• EXERCISE:
Establish how many lines in the material below include the word "computer", then give the count alone.
+ + + + + + +
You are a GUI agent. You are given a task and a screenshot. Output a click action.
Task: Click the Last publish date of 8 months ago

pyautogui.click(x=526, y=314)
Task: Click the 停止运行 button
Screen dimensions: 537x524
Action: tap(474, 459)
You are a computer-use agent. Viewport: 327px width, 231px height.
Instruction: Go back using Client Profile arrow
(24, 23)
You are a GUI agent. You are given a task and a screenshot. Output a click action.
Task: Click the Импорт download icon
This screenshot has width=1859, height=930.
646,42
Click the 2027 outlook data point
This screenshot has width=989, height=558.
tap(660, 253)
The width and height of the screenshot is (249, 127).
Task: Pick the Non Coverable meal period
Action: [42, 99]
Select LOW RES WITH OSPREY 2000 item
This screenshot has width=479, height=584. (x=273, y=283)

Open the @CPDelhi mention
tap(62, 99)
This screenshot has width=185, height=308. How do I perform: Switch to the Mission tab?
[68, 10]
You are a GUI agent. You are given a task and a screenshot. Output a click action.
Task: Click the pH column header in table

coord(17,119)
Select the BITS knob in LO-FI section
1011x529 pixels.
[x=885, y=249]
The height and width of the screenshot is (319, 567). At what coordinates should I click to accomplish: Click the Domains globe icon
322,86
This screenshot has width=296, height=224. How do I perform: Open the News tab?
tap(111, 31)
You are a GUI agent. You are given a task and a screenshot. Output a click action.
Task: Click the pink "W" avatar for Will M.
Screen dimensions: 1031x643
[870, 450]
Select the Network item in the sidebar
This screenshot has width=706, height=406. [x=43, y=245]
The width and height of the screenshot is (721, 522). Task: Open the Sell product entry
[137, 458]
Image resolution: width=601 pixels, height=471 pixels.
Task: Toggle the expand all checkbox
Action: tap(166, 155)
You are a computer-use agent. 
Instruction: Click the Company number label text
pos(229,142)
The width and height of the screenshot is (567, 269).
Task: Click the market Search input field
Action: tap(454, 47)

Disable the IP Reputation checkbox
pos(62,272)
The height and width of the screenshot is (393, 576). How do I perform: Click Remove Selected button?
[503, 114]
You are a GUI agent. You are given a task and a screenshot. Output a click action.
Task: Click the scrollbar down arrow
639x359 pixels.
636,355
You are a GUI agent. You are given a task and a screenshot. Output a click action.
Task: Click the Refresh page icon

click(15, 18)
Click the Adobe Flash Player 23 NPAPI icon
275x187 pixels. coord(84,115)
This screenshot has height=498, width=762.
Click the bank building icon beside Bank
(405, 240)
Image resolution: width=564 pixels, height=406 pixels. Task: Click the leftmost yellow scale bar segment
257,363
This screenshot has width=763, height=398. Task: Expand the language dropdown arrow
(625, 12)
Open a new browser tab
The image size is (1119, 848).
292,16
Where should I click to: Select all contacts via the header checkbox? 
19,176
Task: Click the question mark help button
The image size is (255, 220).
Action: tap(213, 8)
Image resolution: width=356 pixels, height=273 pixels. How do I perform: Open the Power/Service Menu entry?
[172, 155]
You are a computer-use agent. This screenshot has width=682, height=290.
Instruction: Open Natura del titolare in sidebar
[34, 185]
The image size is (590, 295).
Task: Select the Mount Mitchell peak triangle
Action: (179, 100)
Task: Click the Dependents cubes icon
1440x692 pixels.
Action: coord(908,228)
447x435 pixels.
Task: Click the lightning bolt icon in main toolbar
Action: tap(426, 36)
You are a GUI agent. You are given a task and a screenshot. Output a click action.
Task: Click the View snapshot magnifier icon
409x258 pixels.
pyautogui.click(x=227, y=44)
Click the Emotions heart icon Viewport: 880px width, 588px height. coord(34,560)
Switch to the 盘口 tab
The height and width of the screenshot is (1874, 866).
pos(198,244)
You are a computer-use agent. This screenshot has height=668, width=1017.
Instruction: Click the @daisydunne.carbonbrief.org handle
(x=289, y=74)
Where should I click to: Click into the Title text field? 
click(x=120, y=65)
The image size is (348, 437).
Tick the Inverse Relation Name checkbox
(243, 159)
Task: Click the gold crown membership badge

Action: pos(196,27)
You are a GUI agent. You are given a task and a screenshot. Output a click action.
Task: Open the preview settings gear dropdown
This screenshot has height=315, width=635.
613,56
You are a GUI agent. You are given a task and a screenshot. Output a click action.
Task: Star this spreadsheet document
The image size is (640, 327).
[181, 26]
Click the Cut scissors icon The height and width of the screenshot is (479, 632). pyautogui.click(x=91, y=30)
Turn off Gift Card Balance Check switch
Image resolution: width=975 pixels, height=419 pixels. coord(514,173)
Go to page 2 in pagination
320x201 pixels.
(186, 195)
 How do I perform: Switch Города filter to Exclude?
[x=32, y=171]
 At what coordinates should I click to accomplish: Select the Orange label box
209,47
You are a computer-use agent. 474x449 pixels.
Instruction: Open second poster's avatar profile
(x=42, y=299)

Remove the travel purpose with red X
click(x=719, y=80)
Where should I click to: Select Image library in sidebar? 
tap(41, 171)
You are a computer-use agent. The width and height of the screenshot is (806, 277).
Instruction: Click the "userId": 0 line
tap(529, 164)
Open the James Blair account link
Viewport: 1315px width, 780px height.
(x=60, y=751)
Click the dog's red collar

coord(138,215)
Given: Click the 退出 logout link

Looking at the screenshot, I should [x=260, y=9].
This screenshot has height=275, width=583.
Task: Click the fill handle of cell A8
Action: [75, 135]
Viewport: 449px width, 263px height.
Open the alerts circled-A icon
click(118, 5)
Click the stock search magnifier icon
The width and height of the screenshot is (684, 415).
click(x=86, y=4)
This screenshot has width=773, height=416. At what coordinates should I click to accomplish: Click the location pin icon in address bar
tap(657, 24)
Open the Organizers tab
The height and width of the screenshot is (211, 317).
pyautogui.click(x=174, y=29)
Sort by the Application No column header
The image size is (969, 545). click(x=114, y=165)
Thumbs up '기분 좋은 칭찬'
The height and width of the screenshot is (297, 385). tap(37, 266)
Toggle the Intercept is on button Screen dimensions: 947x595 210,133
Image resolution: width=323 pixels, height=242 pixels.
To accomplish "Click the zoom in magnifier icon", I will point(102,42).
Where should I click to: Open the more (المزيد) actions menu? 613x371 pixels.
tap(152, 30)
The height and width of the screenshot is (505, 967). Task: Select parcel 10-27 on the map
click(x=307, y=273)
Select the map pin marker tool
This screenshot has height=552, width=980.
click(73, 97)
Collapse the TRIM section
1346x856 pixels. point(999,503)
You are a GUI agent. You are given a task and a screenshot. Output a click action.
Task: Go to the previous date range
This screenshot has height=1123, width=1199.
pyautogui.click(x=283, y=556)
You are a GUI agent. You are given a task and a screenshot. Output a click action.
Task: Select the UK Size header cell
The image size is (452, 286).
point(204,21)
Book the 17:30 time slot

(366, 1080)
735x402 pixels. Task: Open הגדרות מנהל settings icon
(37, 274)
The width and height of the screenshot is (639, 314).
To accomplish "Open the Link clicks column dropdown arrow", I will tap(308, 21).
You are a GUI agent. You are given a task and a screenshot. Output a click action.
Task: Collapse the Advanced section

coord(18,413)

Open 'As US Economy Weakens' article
+ + + + + + +
• WRITTEN SOLUTION:
6